Firstly yes it does happen, it happened at my startup and others that I know.

Secondly, it is an indicator of how inexperienced the team (and management) at
the startup are.

Research has shown that knowledge workers spend typically less than 20 hours a
week doing actual productive work, and beyond that it's ass in seat time (read
Peopleware).

It is somewhat counter intuitive but often (not always) the way to launch (or
whatever your goal) is to work less hours not more. My last gig (which
required considerable programming skill) only needed me to spend 4-6 hours a
day to get a prototype of a truly innovative product.

Most good senior developers don't do more than 40 hour weeks and most good
managers + CTOs don't ask for it because they know it hinders, not helps.

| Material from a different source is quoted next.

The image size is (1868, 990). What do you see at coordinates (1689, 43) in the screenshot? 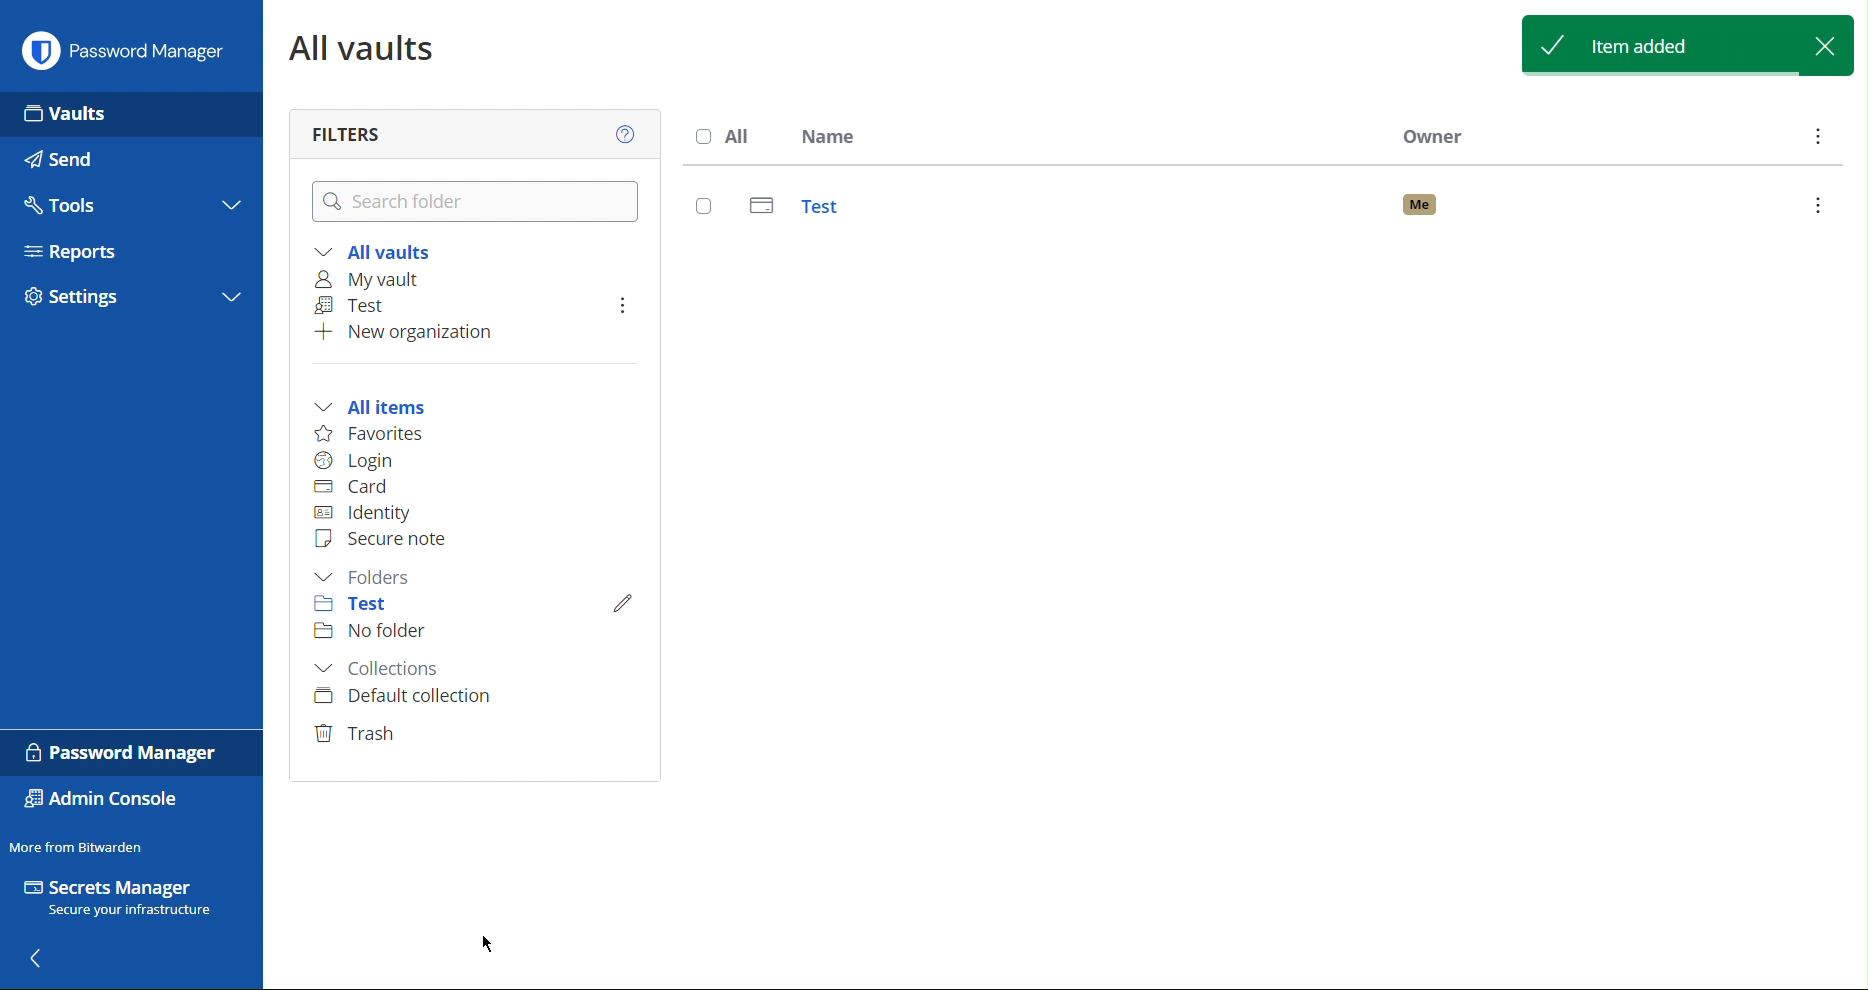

Junior devs often do it because they don't know better and inexperienced
management encourage it because they think more work hours == more work (flat
out wrong).

Finally one of the reasons why this may be the case is it (a)is what startups
to (b) looks good to investors.

------
NumberCruncher
It doesn't matter what others do and how many hours they spend in the office.
Only becasue some people do stupid things you don't have to follow them. If
you are "just" an employee (eg. you are not working for the fuck-you-money)
and still work 65 hours a week you are selling your soul for cheap and are
high probably on the way to burn out. Maybe it's time for you to learn to say
politely "no" and to get back to the 40 hours work week.

------
cm2012
There are some that exist - I know a company in the adtech space like that.
But my experience has been very flexible.